* _Textauszug_

--

Nervenfasern in der sogenannten weissen Substanz des Gehirns. Sie verbinden die Zellverbände in der grauen Substanz des Gehirns. Die Fasern werden mithilfe von sogenanntem Diffusion Spectral Imaging (DSI) sichtbar gemacht.

Science Photo Library / imago

Dieser neue Ansatz greift auf unterschiedliche Arten der Hirnvermessung zurück. Zur zellulären Struktur des Gehirns kommen auch die einzelnen Neuronen und die Verbindung zwischen Zellpopulationen hinzu.

Der neue Ansatz, der Anatomie und Funktion in einer Simulation des menschlichen Gehirns kombiniert, machte eine neue technische Infrastruktur notwendig. In ihr sollte die riesige Datenmenge zusammengeführt werden können. Mit den gebündelten Ressourcen des Human Brain Project ist diese Rechenumgebung nun geschaffen worden. Ebrains, wie die Plattform heisst, ist heute eine der Hauptleistungen des Projekts.

--

* _Aufgaben_
• A. Wie heißt laut dem Textauszug zur Hirnsimulation die Plattform, die im Human Brain Project als Rechenumgebung geschaffen wurde?
• B. Knüpfe an den letzten Satz des Textauszugs über das Human Brain Project an und schreibe ihn weiter.
Das Material wird dafür nicht gebraucht.

* _Bereitgestelltes Material_
--

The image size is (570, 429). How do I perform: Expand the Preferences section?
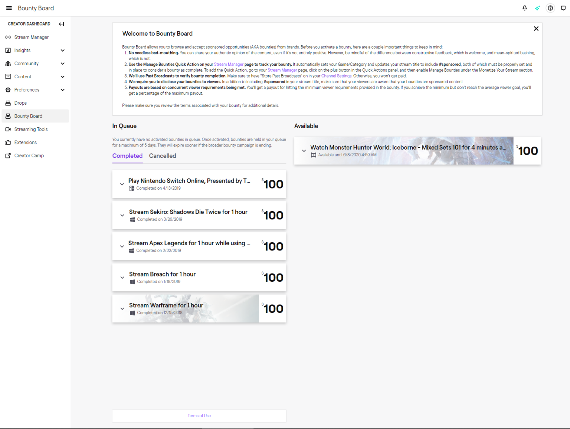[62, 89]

--

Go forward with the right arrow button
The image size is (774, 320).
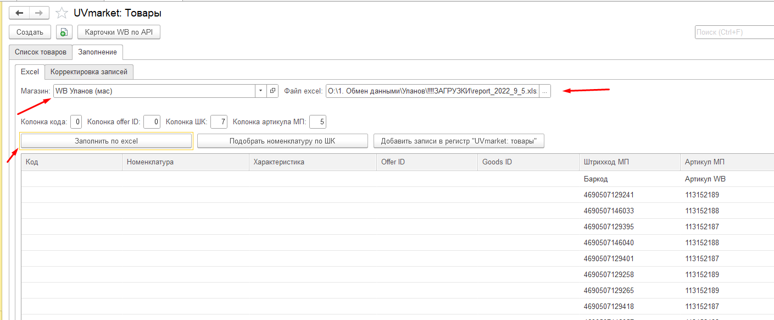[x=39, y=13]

--

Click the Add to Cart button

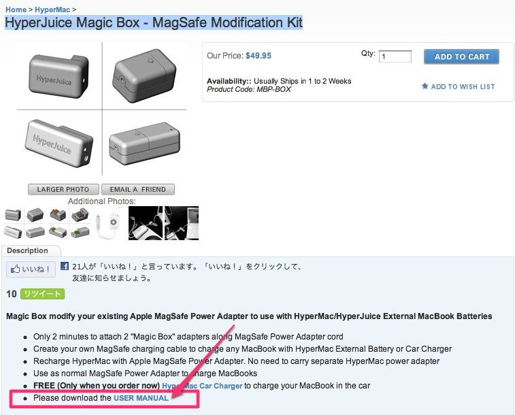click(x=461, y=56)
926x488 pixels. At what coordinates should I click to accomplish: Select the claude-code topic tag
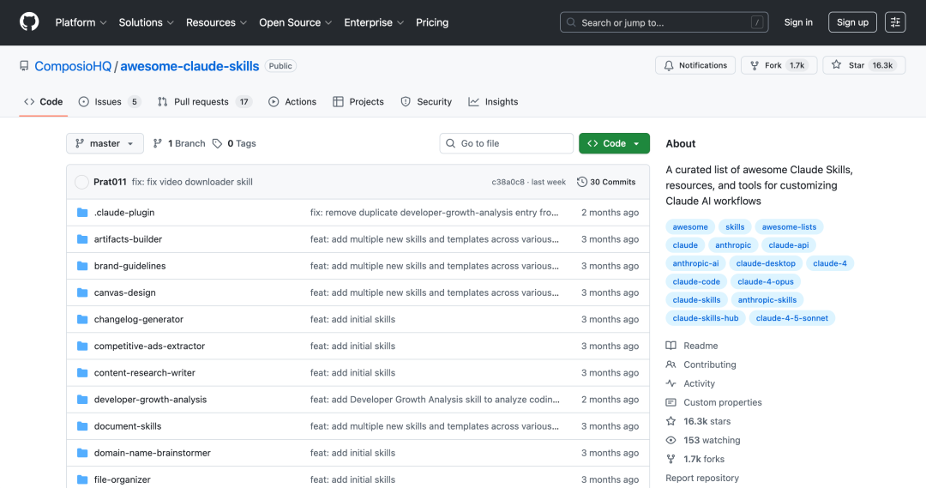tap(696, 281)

--

* _Antworten_
• A. Die Plattform heißt Ebrains.

• B.
Ebrains macht Forschungsdaten allen Wissenschaftern zugänglich

Ebrains ist mehr als eine Server-Infrastruktur. Der norwegische Mediziner und Neuroinformatiker Jan Bjaalie ist der Direktor der Infrastruktur des Human Brain Project und einer der Leiter der Ebrains-Plattform. Er betont, es handle sich um eine Plattform, die neben der Datenspeicherung unterschiedliche Dienstleistungen und Rechenumgebungen anbiete.

Wissenschafter können über Ebrains beispielsweise auf die neuesten verfügbaren Gehirn-Atlanten zugreifen. Sie enthalten nicht nur die Struktur des Gehirns, sondern sind eine Art «funktionelle Landkarte», die zusätzlich die möglichen Interaktionen zwischen den Gehirnzellen enthält. So sind beispielsweise die Fortsätze der Zellen mit einer Auflösung von wenigen Mikrometern dargestellt.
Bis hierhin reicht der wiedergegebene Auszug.